В ответ послышался кашель и шуршание. Медленно в темном провале возникло что-то зеленое. Только по глазам Гриневич понял, что перед ним человеческое лицо. Рот и нос его были повязаны прозеленевшей тряпицей. Зеленая табачная пыль покрывала слоем кожу, особенно много ее скопилось в глазных впадинах, в уголках губ, в ушах. Выдвинувшееся из темноты голое до поясницы тощее тело с выступающими костистыми ребрами все было покрыто струпьями и язвами.

Слезящимися красными глазами человек пытался разглядеть, кто его спрашивает.

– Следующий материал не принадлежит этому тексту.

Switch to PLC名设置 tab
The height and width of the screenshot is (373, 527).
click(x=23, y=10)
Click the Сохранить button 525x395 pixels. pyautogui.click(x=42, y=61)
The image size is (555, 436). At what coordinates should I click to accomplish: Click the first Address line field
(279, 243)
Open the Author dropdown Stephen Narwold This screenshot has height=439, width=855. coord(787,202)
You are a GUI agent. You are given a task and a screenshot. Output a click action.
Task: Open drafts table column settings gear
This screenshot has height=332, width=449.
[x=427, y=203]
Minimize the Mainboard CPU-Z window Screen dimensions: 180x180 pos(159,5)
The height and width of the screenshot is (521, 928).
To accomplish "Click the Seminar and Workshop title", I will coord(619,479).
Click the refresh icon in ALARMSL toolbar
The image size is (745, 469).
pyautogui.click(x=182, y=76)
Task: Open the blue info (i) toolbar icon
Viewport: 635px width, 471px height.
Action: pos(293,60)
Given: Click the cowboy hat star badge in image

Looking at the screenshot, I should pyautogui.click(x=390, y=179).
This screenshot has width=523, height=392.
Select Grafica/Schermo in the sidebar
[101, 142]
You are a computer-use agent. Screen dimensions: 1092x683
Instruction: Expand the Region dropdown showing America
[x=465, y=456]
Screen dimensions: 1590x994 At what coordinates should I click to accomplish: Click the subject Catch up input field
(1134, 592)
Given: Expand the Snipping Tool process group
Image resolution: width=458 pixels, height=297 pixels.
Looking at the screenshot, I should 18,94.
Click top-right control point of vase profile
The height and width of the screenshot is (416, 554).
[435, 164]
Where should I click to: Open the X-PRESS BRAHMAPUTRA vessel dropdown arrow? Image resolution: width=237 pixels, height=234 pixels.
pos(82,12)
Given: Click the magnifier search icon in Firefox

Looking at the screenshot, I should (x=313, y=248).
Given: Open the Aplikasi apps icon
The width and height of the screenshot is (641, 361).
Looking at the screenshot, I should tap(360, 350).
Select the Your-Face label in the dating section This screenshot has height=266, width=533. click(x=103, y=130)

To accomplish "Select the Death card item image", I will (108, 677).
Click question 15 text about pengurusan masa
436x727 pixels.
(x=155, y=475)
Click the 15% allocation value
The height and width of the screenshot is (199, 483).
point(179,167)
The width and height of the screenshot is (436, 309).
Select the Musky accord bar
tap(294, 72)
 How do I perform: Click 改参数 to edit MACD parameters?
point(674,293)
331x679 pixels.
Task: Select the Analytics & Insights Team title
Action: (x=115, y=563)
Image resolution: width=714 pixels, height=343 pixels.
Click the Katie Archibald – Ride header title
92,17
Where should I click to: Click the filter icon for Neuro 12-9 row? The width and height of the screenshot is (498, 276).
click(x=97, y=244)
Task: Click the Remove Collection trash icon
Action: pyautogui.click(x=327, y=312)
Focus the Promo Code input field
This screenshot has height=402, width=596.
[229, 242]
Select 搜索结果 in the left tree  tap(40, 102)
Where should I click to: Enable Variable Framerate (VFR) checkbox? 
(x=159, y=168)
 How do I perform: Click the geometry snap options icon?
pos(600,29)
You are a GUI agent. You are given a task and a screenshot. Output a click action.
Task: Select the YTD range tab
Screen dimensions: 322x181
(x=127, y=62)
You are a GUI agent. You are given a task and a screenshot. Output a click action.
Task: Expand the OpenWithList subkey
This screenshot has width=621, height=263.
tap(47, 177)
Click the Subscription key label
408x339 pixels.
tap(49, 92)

Грудь его сотрясалась от приступов резкого, сухого кашля.

Алексей Панфилович с минуту не мог выдавить из себя ни слова.

— Воздух… — извиняющимся топом проговорил задыхаясь человек, — вредный… От… чистого воздуха… грудь рвется.

Он сел, привалившись вздрагивающей спиной к стене, и все кашлял и кашлял. От кашля по щекам у него текли слезы, оставляя зелено-грязные дорожки.

— Здравствуйте, — сказал Гриневич, — вы Файзи Сами?

— Да… я…

— Пойдем со мной.

— С вами? — спросил, кое-как уняв кашель, Файзи Сами. — Зачем?

— Вы здесь погибнете.

— Погибну? Я уже погиб…

— Товарищ Файзи, что с вами?.. Вы же подпольщик, вы большевик.

— Тсс… — Файзи Сами приложил палец к губам. — Тсс… он в могиле… Он ест землю в могиле… в глубокой могиле… он ест землю… землю…

Растрепав пятерней бороду, приказчик-индус прошептал Гриневичу в ухо:

— Он не в своем уме.

— Я в своем уме… в своем, — забормотал Файзи Сами, — болтай больше… Почему ты меня взаперти держишь? А?

Застонав, он поднялся, цепляясь руками за стену, и сделал попытку сползти в яму.

Но Гриневич остановил его. Встретившись взглядом с приказчиком, он резко спросил:

— Лошадь есть?

— Какая лошадь?

— Какая-нибудь.

— Но хозяин что скажет?..

— Не болтай!

Подхватив слабо сопротивлявшегося Файзи Сами под мышки, Гриневич буквально вытащил его на главный двор.

— Достоуважаемый, разрешите спросить вас, — тощее тело индуса все тряслось, глаза слезились.

— Что еще?

Старичок изогнулся в поклоне.

— Куда вы ведете нашего брата, храбрый командир? Мы беспокоимся о здоровье и благоденствии нашего брата. Брат мой, — обратился он к Файзи Сами сладеньким голосом, — куда вы спешите из нашего дома?

— Где лошадь? — заорал Гриневич, а затем, все еще поддерживая Файзи Сами, снова накинулся на старичка: — Ах, так! Ты называешься братом, будь здоров! К чертям собачьим… Лошадь давай сюда.